**Listed records:**
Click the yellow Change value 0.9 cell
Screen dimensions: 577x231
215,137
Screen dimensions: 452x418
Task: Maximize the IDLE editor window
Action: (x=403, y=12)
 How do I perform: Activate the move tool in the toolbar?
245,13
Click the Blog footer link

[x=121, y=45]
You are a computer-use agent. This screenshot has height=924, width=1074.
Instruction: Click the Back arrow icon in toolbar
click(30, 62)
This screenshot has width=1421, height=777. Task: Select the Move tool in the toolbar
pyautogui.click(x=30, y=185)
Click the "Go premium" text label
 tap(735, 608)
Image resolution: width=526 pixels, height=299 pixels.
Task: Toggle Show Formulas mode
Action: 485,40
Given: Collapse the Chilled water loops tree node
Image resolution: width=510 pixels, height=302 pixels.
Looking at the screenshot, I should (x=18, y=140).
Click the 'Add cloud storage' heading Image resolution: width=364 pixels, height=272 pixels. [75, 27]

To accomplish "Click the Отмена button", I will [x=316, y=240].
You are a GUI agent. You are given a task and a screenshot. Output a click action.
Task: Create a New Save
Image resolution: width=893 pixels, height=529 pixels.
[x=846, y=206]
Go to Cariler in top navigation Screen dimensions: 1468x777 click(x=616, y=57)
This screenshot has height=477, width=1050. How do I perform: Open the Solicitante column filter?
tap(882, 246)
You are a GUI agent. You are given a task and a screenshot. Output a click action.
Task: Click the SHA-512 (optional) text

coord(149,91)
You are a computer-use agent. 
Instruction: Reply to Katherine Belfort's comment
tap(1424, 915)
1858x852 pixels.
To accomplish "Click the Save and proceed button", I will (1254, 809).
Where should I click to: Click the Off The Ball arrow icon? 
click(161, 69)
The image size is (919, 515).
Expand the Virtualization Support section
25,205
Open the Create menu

**Work task:** Give back the entire listing above, matching every line exactly.

**Written answer:**
Click the yellow Change value 0.9 cell
Screen dimensions: 577x231
215,137
Screen dimensions: 452x418
Task: Maximize the IDLE editor window
Action: (x=403, y=12)
 How do I perform: Activate the move tool in the toolbar?
245,13
Click the Blog footer link

[x=121, y=45]
You are a computer-use agent. This screenshot has height=924, width=1074.
Instruction: Click the Back arrow icon in toolbar
click(30, 62)
This screenshot has width=1421, height=777. Task: Select the Move tool in the toolbar
pyautogui.click(x=30, y=185)
Click the "Go premium" text label
 tap(735, 608)
Image resolution: width=526 pixels, height=299 pixels.
Task: Toggle Show Formulas mode
Action: 485,40
Given: Collapse the Chilled water loops tree node
Image resolution: width=510 pixels, height=302 pixels.
Looking at the screenshot, I should (x=18, y=140).
Click the 'Add cloud storage' heading Image resolution: width=364 pixels, height=272 pixels. [75, 27]

To accomplish "Click the Отмена button", I will [x=316, y=240].
You are a GUI agent. You are given a task and a screenshot. Output a click action.
Task: Create a New Save
Image resolution: width=893 pixels, height=529 pixels.
[x=846, y=206]
Go to Cariler in top navigation Screen dimensions: 1468x777 click(x=616, y=57)
This screenshot has height=477, width=1050. How do I perform: Open the Solicitante column filter?
tap(882, 246)
You are a GUI agent. You are given a task and a screenshot. Output a click action.
Task: Click the SHA-512 (optional) text

coord(149,91)
You are a computer-use agent. 
Instruction: Reply to Katherine Belfort's comment
tap(1424, 915)
1858x852 pixels.
To accomplish "Click the Save and proceed button", I will (1254, 809).
Where should I click to: Click the Off The Ball arrow icon? 
click(161, 69)
The image size is (919, 515).
Expand the Virtualization Support section
25,205
Open the Create menu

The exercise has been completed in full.